--- START ---

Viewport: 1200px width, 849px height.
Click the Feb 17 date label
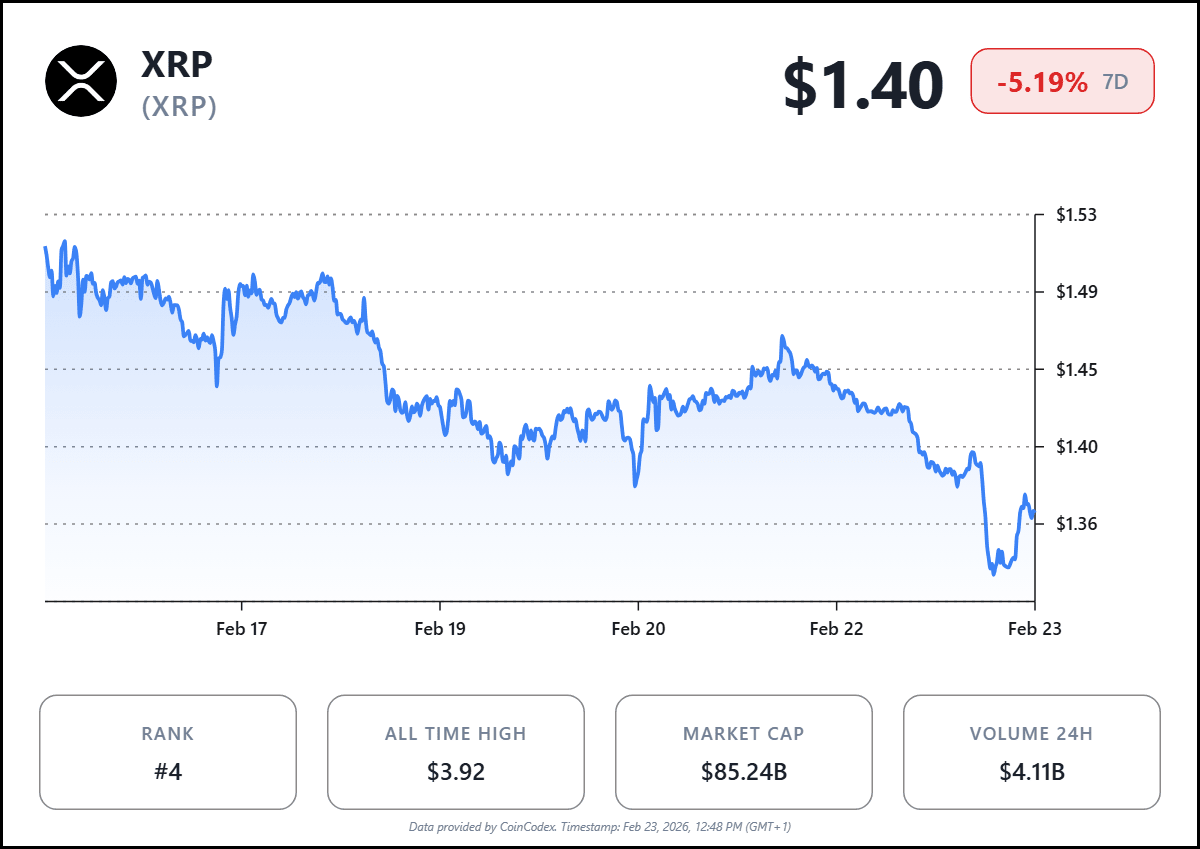pyautogui.click(x=242, y=629)
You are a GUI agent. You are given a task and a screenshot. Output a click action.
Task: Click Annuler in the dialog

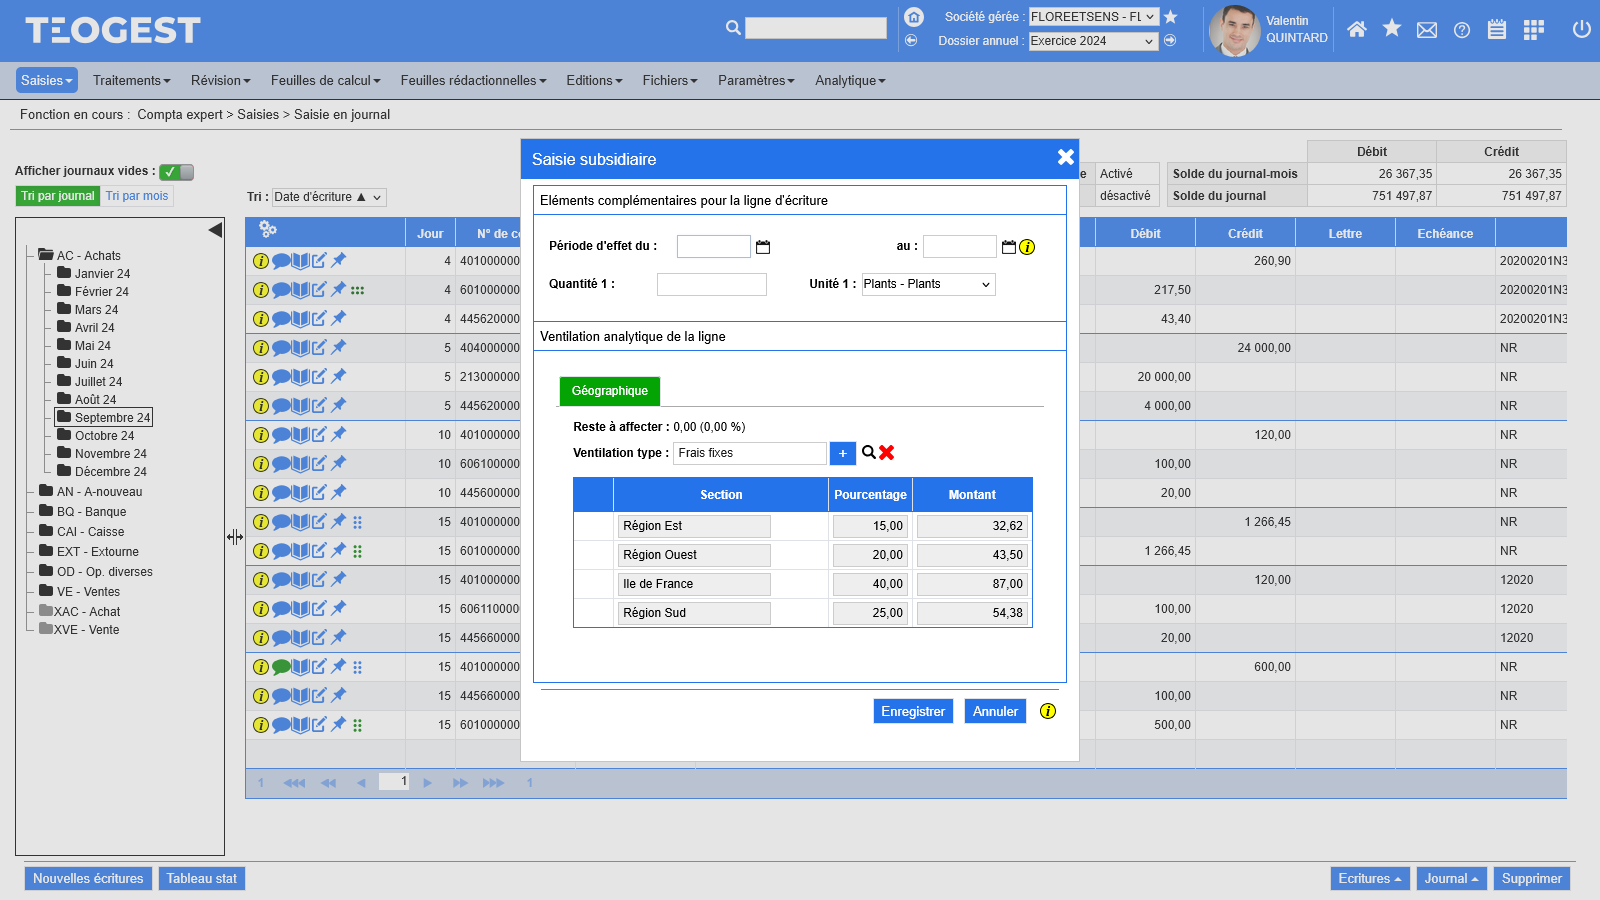[x=995, y=712]
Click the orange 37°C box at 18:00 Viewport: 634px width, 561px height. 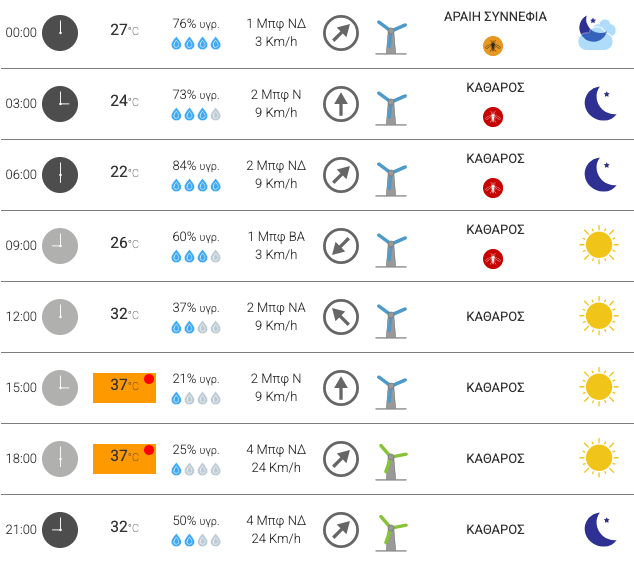pyautogui.click(x=125, y=459)

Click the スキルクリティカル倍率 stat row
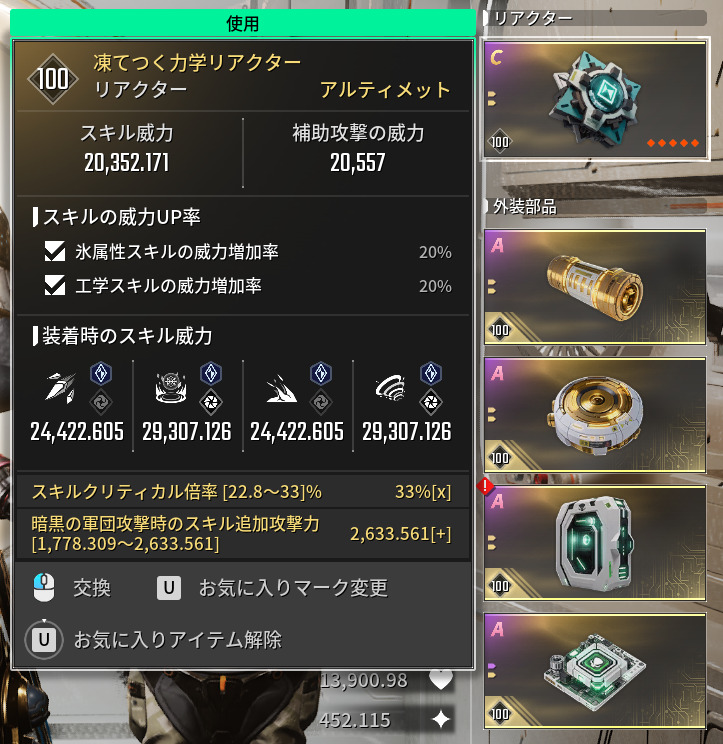pyautogui.click(x=242, y=492)
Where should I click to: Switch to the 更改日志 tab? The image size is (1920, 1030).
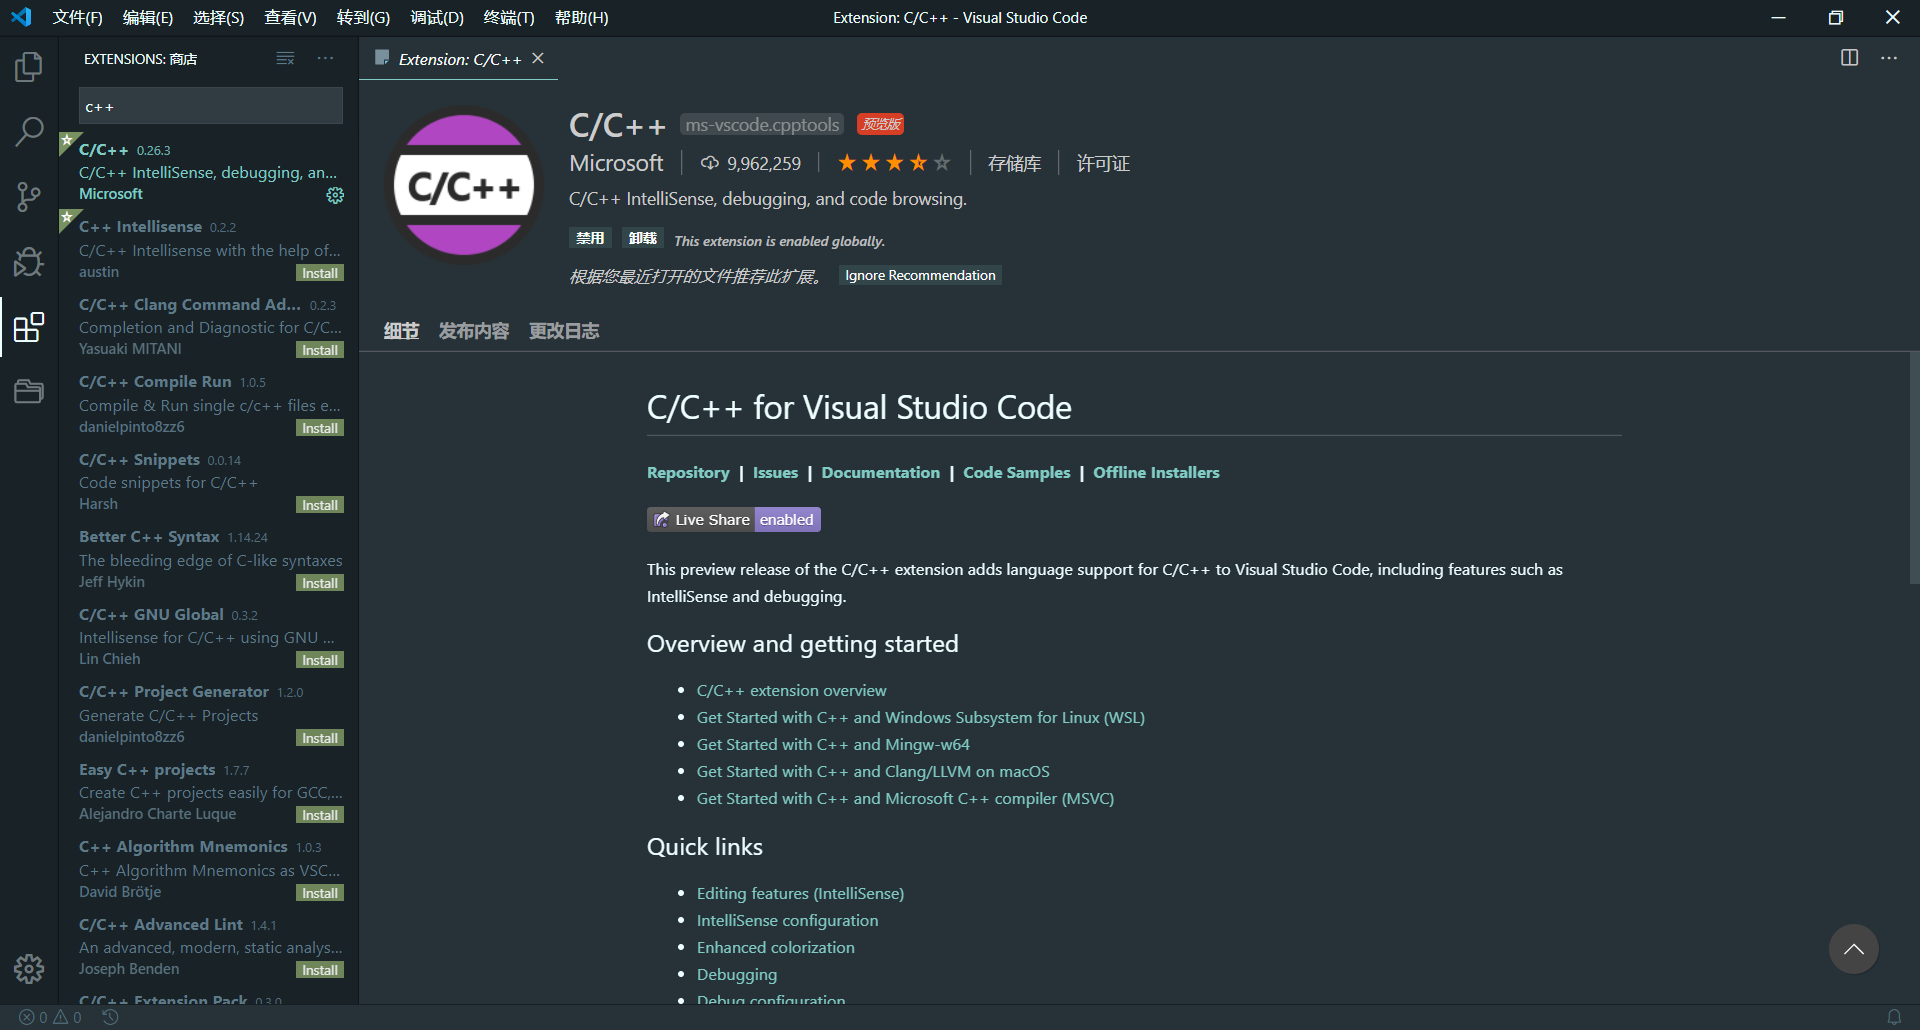[564, 331]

--- END ---

PROBLEM STATEMENT — The line that contains "Where should I" begins the part to retype, and the last line of the records above ends it. Retype both and everything between, exactly, without the pictures.

RESULT FOR THIS TASK —
Where should I click to: Switch to the 更改日志 tab? The image size is (1920, 1030).
[564, 331]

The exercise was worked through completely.